渋谷区は、ポイ捨て対策を強化する改正条例を2026年4月1日に施行し、6月1日の罰則適用開始に向けて大規模な啓発広告を展開している。

周知期間の2ヶ月間に、渋谷駅前の憲章ボードや原宿エリアの街頭フラッグなど、区内各所の屋外媒体を活用した告知を実施している。
改正条例ではポイ捨てに対して2,000円の過料を科すほか、コンビニ・カフェ・キッチンカーなど飲食料を販売する事業者には渋谷・原宿・恵比寿エリアでのごみ箱設置を義務づけ、自動販売機への回収容器設置も全区で義務化した。違反した事業者には勧告・命令・公表を経て5万円の過料が科される。

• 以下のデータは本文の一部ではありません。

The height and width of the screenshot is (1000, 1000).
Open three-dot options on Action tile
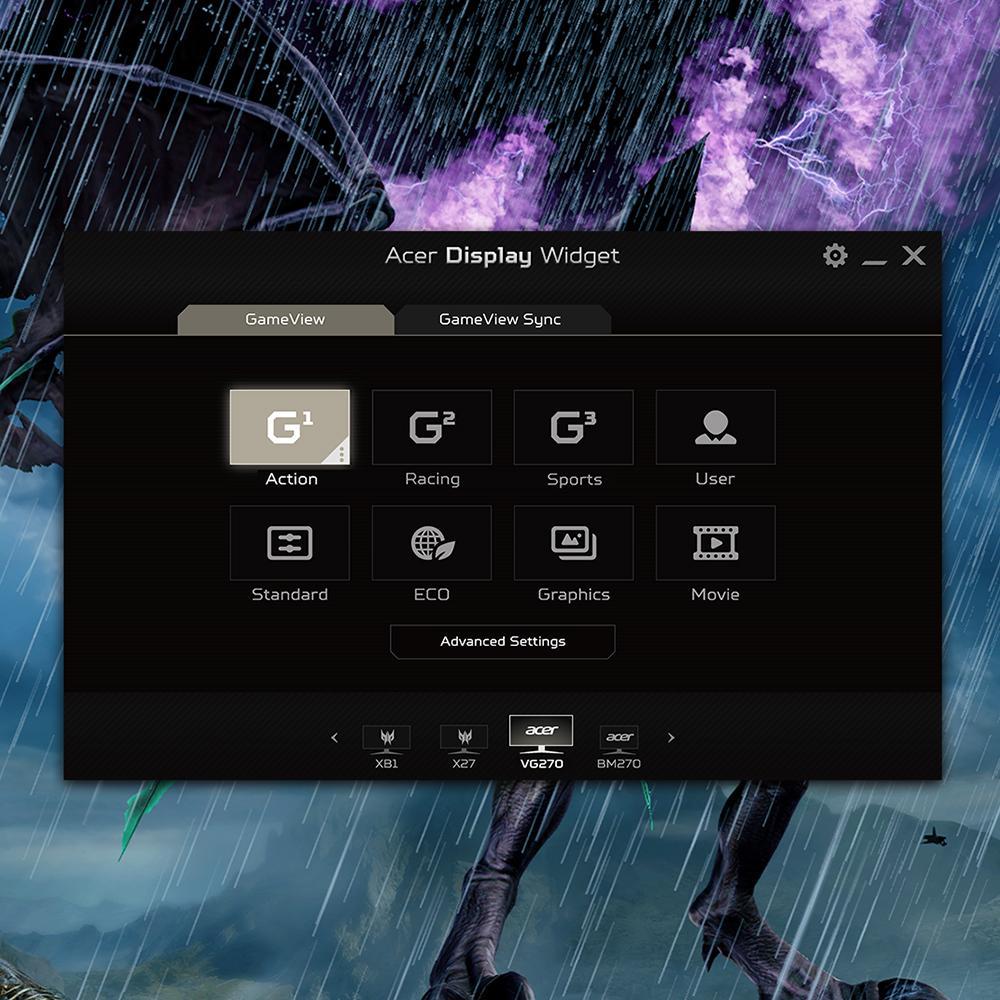341,454
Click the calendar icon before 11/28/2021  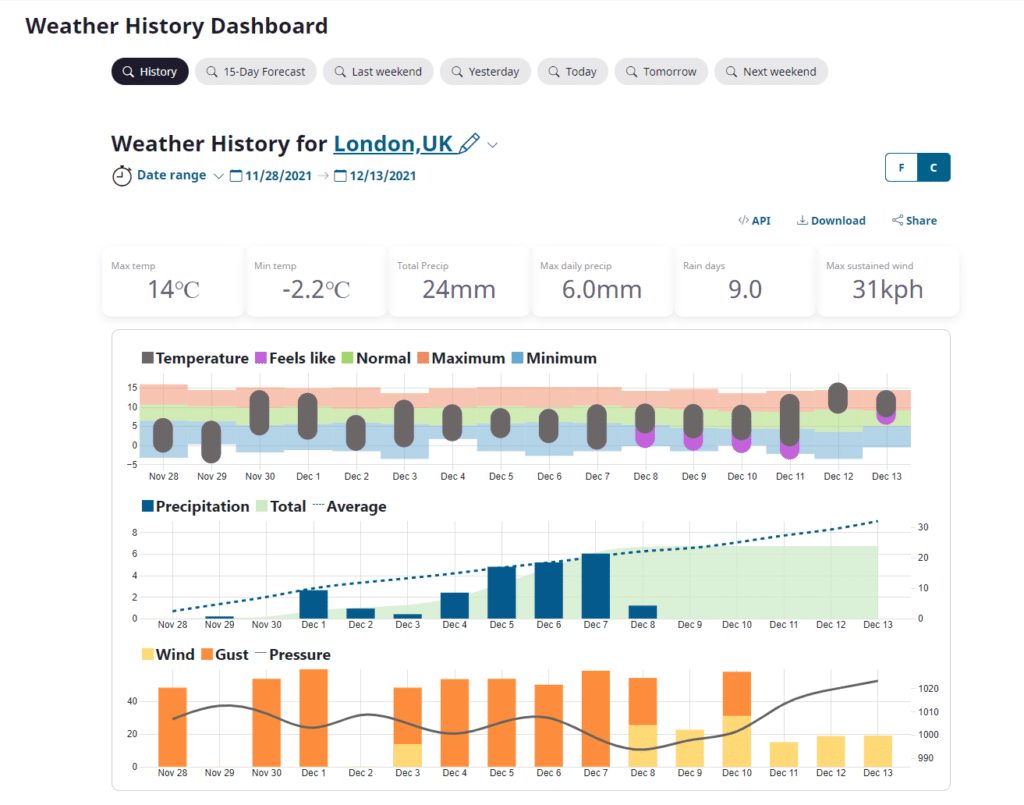(x=236, y=176)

啓発広告はMIYASHITA PARKの屋外ビジョンでの動画放映から始まり、「ゴミを捨てるとお金も捨てることになるよ」というメッセージを日英両言語で訴求。5月1日以降は渋谷駅前の憲章ボードへの掲出、5月中旬以降は街頭フラッグの掲出へと展開した。多言語対応可能なルール啓発員が巡回する体制も合わせて整備されている。

ピクトグラムを採用したことで、日本語が読めない外国人観光客を含む多様な通行人に瞬時にメッセージが届く設計になっている。表参道のような洗練された街並みにシンプルなビジュアルを馴染ませながら「立派な犯罪だよ」という重いメッセージを際立たせるギャップも、クリエイティブとして効いているといえる。フラッグのコピーが「自分さえ良ければいい」「たいしたことじゃない」という言い訳の言語化から入っている点も特徴的で、マナーへの共感と罰則への警戒という異なる動機から行動変容を促す設計になっている。